Further south at the Royal Melbourne Institute of Technology (no, King Charles was not a student there), researchers are working on super thin chips to enable navigation on the moon.

“Super-thin chips made from lithium niobate are set to overtake silicon chips in light-based technologies, according to world-leading scientists in the field, with potential applications ranging from remote ripening-fruit detection on Earth to navigation on the Moon.

“They say the artificial crystal offers the platform of choice for these technologies due to its superior performance and recent advances in manufacturing capabilities.

“RMIT University’s Distinguished Professor Arnan Mitchell and University of Adelaide’s Dr Andy Boes led this team of global experts to review lithium niobate’s capabilities and potential applications in the journal Science.

“The international team, including scientists from Peking University in China and Harvard University in the United States, is working with industry to make navigation systems that are planned to help rovers drive on the Moon later this decade.

“As it is impossible to use global positioning system (GPS) technology on the Moon, navigation systems in lunar rovers will need to use an alternative system, which is where the team’s innovation comes in.

“By detecting tiny changes in laser light, the lithium-niobate chip can be used to measure movement without needing external signals, according to Mitchell.”


Moving westward to South Australia, we look at the research being undertaken by the University of South Australia into how to stay cool in Australia’s very hot summers.

“With Australians facing skyrocketing energy bills, and a long hot summer ahead, many households are turning their attention to a range of passive cooling measures. Double glazing, insulation, tree shading and rooftop sprinklers are all contenders, but there’s a relatively new concept that is fast gaining popularity — living walls.

“Also known as vertical gardens, living walls are covered completely in vegetation, housed in pots, felt pockets or planter boxes, and irrigated on structures attached to the wall. University of South Australia research has already demonstrated their effectiveness in reducing household temperatures by up to 12 degrees on scorching summer days, but a new UniSA study has taken this a step further.

“UniSA Sustainable Water Resources Emeritus Professor Simon Beecham says that experiments comparing the cooling effect of living walls with porous concrete pavement systems show the latter are, at best, just 15 per cent as effective as green walls — and only four percent as effective in the worst cases.”


Moving further westward to Western Australia and sneaking a peak at what Edith Cowan University in Perth is up to. Apparently, they are getting into the movie business to highlight the impact of climate change on our oceans.

“Bringing the marine environment to life on the big screen for the new movie blockbuster Blueback was made possible with the help of ECU marine scientists and the world-class equipment used by staff and students.

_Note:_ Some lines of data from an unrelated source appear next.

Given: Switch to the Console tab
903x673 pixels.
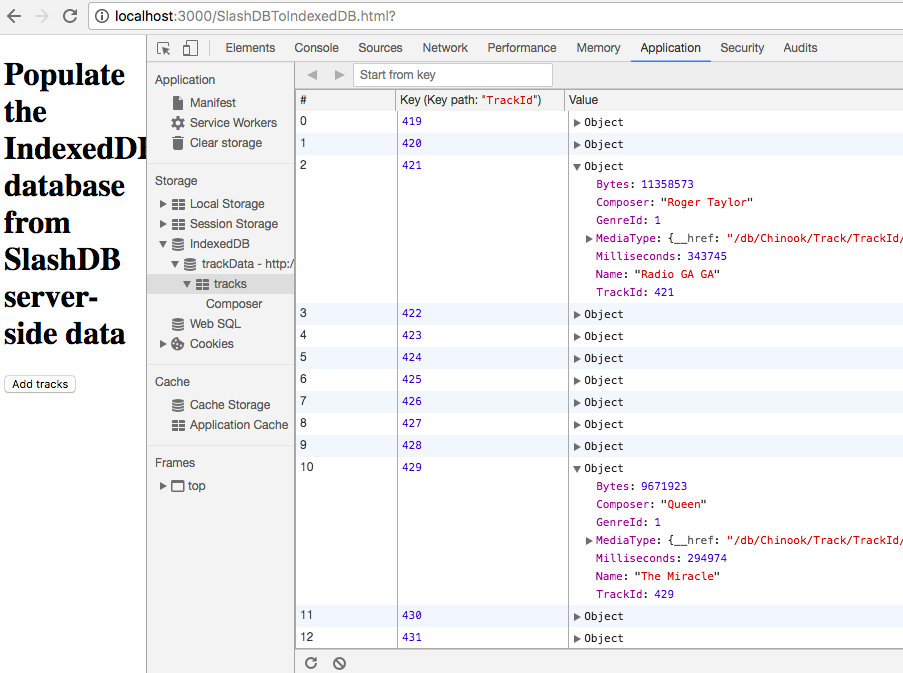Looking at the screenshot, I should pyautogui.click(x=317, y=48).
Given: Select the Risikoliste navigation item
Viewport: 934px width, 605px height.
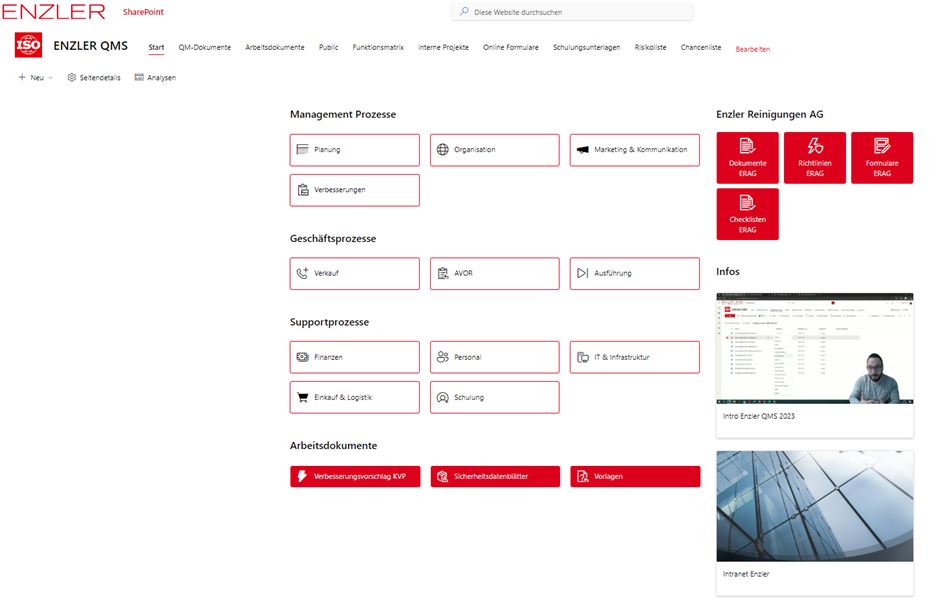Looking at the screenshot, I should click(650, 47).
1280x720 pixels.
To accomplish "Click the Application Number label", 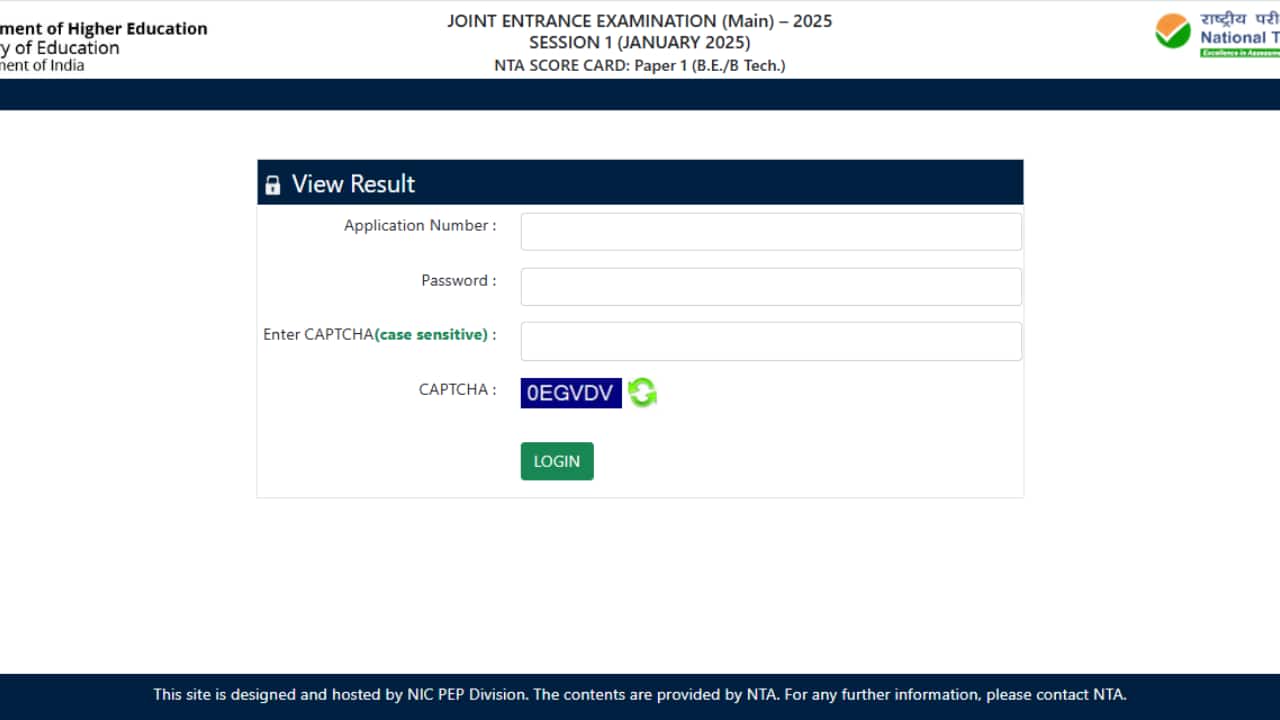I will [418, 225].
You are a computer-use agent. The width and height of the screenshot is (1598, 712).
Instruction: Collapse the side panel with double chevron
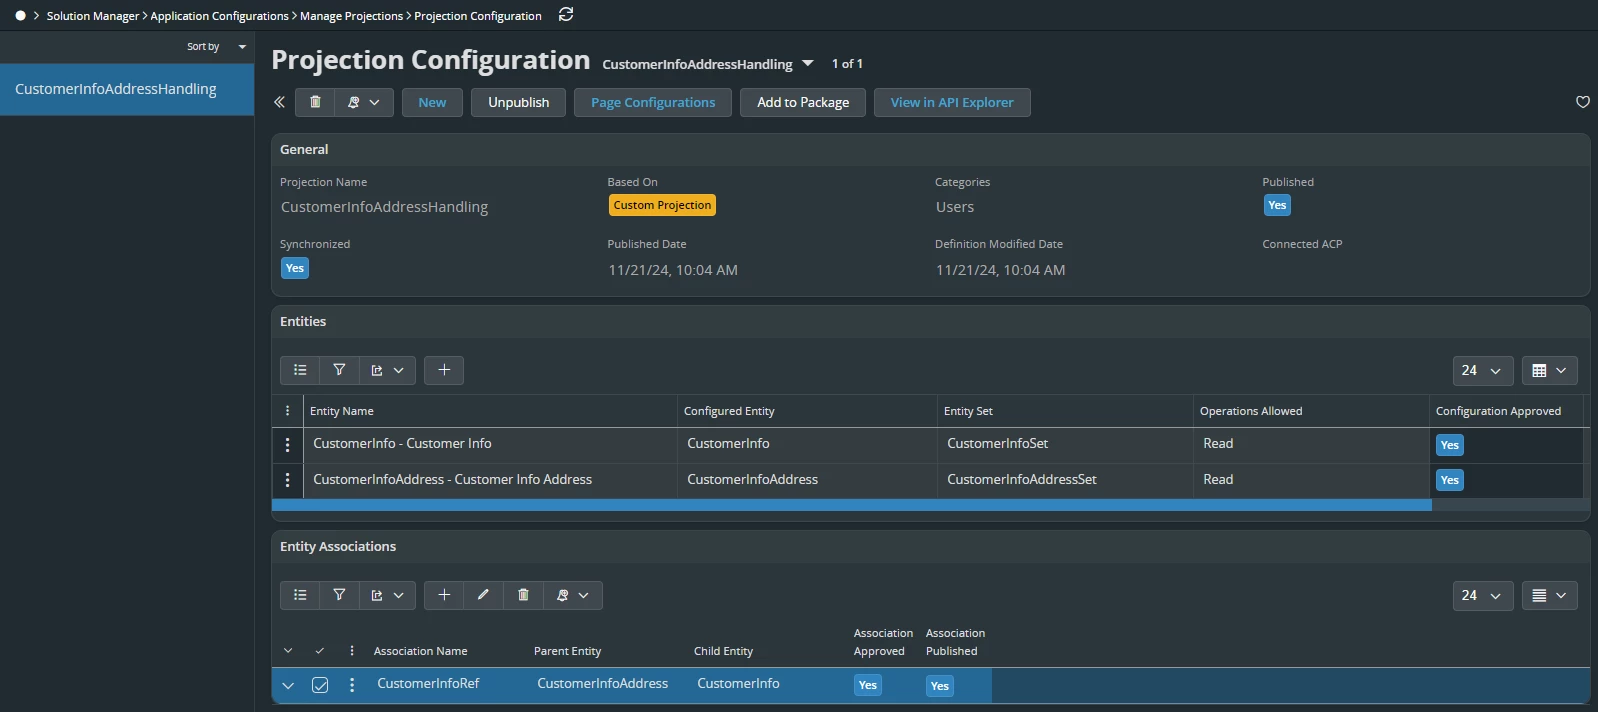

The film depicts the escalating global climate crisis and the state of the world’s oceans.

“Blueback is the Tim Winton film adaptation set in the fictitious community of Longboat Bay, however the ecological messages within the movie blockbuster are based on science.

“Bringing the marine environment to life on the big screen was made possible with the help of Edith Cowan University (ECU) marine scientists and the world-class equipment used by staff and students.

“‘We lent our field equipment and microscopes to the film crew to assist in realistically depicting how science is conducted both underwater and on research vessels along the West Australian coast, where filming took place,’ said Associate Dean of Research Science Kathryn McMahon.”

The film depicts the escalating global climate crisis and the state of the world’s oceans.

Coming to a theatre near you.


CleanTechnica is planning to feature university roundups as part of its ongoing reporting in scientific fields. Let me know what you think in the comments section.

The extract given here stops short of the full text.